(EXERCISE INPUTS begins)

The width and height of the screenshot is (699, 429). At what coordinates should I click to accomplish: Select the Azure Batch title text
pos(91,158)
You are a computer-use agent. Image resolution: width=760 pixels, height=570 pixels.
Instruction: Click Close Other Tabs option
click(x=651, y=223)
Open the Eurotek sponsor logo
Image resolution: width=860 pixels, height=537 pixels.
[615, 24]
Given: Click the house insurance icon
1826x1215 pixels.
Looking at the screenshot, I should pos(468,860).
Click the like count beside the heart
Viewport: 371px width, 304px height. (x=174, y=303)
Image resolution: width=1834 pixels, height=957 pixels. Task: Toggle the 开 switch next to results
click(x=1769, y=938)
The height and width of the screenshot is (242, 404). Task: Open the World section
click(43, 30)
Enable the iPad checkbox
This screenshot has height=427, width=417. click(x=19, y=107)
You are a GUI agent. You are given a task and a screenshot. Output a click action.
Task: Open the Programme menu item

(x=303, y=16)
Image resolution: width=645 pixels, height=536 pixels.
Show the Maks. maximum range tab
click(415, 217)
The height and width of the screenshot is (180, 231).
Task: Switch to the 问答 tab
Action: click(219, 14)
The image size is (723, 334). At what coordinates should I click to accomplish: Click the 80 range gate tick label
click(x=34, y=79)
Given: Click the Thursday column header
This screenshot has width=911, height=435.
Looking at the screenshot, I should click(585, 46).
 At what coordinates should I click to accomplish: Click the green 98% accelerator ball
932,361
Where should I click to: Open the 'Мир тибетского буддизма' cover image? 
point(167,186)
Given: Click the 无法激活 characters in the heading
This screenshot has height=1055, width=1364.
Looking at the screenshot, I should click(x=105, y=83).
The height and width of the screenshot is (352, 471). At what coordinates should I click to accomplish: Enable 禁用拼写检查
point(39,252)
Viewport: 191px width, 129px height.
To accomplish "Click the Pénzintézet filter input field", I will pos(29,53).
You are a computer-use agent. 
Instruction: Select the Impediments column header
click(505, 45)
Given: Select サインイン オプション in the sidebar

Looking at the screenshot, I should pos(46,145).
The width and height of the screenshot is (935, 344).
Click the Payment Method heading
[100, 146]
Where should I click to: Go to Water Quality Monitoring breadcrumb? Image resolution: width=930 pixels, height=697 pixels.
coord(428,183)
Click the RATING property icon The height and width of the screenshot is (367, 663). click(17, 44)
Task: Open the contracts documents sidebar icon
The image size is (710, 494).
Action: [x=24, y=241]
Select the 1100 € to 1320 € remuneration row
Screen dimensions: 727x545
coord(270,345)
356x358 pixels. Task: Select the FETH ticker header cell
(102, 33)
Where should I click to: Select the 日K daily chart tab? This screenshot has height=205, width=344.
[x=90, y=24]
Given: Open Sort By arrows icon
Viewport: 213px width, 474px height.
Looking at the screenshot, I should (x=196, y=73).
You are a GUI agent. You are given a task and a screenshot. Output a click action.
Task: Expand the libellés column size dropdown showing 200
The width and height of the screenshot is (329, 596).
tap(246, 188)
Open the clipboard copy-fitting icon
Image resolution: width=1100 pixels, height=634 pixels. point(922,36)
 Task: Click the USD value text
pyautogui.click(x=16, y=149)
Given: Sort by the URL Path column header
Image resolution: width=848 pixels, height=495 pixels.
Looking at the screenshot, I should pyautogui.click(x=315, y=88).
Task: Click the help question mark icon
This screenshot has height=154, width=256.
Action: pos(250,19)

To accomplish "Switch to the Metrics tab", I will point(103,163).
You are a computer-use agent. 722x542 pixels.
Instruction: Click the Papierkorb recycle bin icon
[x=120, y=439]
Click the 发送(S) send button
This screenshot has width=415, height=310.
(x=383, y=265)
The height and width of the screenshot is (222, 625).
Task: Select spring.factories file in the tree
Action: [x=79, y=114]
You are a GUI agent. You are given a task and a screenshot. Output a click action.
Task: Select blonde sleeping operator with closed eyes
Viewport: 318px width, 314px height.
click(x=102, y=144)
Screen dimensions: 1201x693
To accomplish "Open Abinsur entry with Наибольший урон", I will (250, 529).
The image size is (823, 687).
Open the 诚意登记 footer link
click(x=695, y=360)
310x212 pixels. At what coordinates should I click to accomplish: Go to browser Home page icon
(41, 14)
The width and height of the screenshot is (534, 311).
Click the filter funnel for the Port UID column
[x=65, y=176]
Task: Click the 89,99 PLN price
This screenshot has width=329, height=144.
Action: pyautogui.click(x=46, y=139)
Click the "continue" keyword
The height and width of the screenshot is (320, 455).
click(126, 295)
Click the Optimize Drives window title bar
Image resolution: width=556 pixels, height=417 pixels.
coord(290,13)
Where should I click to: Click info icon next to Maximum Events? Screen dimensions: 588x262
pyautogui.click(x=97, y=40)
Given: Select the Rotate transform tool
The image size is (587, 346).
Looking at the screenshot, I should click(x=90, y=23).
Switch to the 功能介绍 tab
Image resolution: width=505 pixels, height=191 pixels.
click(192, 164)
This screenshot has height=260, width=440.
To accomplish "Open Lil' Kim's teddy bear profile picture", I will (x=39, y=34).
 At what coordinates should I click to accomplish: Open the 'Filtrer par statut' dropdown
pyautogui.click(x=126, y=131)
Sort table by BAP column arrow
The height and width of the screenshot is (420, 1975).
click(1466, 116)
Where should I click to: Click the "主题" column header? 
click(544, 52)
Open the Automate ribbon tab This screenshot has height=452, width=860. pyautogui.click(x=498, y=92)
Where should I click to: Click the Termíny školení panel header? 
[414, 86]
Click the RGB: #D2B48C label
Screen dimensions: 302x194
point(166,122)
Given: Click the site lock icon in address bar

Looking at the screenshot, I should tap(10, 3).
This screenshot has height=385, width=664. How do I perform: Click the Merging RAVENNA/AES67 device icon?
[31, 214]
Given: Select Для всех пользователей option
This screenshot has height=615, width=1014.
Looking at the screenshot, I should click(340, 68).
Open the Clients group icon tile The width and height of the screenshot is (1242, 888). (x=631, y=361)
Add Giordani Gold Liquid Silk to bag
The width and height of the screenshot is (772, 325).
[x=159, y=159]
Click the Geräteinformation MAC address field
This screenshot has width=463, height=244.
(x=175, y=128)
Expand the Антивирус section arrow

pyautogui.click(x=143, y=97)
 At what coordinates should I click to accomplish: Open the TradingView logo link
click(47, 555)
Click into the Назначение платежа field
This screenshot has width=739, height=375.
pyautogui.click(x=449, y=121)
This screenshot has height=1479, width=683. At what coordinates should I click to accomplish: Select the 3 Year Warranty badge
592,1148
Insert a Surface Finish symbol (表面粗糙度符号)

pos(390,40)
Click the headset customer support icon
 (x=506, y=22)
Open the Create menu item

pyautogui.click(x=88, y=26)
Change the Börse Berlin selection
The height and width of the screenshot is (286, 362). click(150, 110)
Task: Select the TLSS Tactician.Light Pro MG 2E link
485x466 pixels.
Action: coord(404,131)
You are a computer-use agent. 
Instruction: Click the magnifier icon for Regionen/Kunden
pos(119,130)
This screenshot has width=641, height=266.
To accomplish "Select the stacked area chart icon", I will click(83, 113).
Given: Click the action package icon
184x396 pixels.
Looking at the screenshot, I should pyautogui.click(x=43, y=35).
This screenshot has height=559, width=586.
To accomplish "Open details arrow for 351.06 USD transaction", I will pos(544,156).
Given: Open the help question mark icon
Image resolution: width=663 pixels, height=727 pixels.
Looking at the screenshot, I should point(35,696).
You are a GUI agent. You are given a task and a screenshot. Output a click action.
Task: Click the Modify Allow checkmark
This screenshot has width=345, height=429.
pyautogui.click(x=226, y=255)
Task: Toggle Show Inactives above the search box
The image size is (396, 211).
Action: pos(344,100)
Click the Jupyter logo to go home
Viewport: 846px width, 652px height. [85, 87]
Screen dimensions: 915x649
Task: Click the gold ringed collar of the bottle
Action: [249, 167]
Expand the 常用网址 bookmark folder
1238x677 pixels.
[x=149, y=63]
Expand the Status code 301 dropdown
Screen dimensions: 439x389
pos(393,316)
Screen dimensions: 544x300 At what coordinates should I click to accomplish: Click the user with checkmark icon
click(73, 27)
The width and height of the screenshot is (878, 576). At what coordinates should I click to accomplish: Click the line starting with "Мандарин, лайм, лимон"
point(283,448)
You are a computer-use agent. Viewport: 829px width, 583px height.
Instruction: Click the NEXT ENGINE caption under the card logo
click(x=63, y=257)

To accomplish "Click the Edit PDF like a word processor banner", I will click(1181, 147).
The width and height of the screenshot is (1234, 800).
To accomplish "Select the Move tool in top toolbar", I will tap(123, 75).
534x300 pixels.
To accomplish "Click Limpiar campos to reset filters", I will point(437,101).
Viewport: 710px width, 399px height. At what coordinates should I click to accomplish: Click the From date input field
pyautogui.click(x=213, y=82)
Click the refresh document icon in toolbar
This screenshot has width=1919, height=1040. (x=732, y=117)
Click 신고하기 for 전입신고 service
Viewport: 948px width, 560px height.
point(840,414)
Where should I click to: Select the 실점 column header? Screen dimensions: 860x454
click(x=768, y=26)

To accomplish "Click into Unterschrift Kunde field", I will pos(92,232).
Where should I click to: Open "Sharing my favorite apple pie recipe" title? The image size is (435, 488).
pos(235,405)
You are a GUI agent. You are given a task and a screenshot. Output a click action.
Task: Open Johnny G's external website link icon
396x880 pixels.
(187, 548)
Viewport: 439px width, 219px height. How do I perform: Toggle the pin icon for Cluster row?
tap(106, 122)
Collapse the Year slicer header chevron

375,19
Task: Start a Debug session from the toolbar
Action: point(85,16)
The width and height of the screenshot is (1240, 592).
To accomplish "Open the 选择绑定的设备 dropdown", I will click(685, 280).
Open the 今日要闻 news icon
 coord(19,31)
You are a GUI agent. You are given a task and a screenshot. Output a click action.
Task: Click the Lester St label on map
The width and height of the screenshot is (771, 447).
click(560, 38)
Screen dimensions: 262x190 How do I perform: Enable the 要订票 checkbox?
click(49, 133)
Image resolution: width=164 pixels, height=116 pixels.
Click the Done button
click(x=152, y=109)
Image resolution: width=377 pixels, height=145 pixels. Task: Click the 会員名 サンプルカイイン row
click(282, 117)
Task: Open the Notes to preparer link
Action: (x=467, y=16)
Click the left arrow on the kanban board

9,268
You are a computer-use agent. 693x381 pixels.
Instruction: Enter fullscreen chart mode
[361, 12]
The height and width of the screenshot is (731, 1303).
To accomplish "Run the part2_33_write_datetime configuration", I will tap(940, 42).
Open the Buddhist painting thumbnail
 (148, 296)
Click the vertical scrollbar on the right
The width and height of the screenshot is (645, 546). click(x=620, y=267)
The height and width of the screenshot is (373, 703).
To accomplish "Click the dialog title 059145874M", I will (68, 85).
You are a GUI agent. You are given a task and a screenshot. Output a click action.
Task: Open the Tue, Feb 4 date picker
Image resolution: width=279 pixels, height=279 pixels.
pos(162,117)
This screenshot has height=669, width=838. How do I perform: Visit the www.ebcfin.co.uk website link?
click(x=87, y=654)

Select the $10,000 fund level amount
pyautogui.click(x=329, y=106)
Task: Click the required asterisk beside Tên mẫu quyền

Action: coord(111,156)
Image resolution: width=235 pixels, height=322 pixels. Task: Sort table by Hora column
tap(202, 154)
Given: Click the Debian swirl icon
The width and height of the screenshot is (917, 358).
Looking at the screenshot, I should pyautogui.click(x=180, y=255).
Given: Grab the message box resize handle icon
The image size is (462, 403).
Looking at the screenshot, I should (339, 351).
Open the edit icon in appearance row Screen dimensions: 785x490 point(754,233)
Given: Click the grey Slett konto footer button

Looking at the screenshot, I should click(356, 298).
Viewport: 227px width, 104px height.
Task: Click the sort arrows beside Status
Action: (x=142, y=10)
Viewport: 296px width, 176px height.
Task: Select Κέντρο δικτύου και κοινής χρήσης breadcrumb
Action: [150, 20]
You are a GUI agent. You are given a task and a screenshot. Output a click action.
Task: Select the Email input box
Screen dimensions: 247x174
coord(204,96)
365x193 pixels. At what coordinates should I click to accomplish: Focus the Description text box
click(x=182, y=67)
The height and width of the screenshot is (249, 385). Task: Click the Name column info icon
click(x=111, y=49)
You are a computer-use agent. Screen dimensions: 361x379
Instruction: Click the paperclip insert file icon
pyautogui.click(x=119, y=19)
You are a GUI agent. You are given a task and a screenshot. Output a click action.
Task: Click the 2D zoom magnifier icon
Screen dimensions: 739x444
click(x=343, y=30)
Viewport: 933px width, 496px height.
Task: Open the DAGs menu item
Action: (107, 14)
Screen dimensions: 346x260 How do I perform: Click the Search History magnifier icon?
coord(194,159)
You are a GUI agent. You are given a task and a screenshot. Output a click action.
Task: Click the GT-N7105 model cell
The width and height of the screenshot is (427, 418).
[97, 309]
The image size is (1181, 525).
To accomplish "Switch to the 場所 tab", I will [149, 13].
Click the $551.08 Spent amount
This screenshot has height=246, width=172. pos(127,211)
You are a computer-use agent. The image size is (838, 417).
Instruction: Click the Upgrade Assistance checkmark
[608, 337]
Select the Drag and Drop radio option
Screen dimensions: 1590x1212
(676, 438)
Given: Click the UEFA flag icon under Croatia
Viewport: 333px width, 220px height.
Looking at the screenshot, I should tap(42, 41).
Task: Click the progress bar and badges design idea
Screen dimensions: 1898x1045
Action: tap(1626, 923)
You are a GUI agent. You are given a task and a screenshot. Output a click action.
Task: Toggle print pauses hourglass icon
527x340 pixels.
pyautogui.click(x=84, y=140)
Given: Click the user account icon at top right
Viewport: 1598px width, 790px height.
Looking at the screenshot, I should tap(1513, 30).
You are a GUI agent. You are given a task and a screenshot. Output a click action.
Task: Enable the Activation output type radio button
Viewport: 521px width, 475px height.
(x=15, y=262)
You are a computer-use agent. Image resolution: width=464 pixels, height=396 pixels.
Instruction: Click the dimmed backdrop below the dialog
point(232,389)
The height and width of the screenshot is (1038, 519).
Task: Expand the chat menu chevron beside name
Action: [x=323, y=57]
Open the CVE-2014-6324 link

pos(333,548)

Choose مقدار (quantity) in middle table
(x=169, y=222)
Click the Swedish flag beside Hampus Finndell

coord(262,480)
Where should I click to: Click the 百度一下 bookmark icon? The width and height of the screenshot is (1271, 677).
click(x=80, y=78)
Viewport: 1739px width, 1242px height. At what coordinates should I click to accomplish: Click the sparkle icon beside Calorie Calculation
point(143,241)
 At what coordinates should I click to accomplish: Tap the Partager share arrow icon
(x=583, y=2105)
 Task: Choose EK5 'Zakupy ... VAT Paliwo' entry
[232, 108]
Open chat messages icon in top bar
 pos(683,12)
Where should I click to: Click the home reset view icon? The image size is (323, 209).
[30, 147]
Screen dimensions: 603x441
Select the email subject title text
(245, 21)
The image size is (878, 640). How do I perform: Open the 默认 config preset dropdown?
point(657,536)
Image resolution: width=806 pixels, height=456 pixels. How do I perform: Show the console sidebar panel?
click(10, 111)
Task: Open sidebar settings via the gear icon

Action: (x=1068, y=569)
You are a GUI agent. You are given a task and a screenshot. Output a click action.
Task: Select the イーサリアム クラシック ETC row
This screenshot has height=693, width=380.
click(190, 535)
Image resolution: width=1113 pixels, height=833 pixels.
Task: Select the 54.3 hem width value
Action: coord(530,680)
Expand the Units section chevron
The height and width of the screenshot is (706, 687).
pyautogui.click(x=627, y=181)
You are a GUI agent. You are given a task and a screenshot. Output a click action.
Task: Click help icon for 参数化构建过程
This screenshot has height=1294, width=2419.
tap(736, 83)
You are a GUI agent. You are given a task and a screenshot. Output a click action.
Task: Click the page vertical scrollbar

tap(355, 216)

(EXERCISE INPUTS ends)

**PROBLEM REQUIREMENTS:**
Search the data for "help". Copy every matching line.

**RESPONSE AREA:**
Task: Click the help question mark icon
Given: Open the help question mark icon
Task: Click help icon for 参数化构建过程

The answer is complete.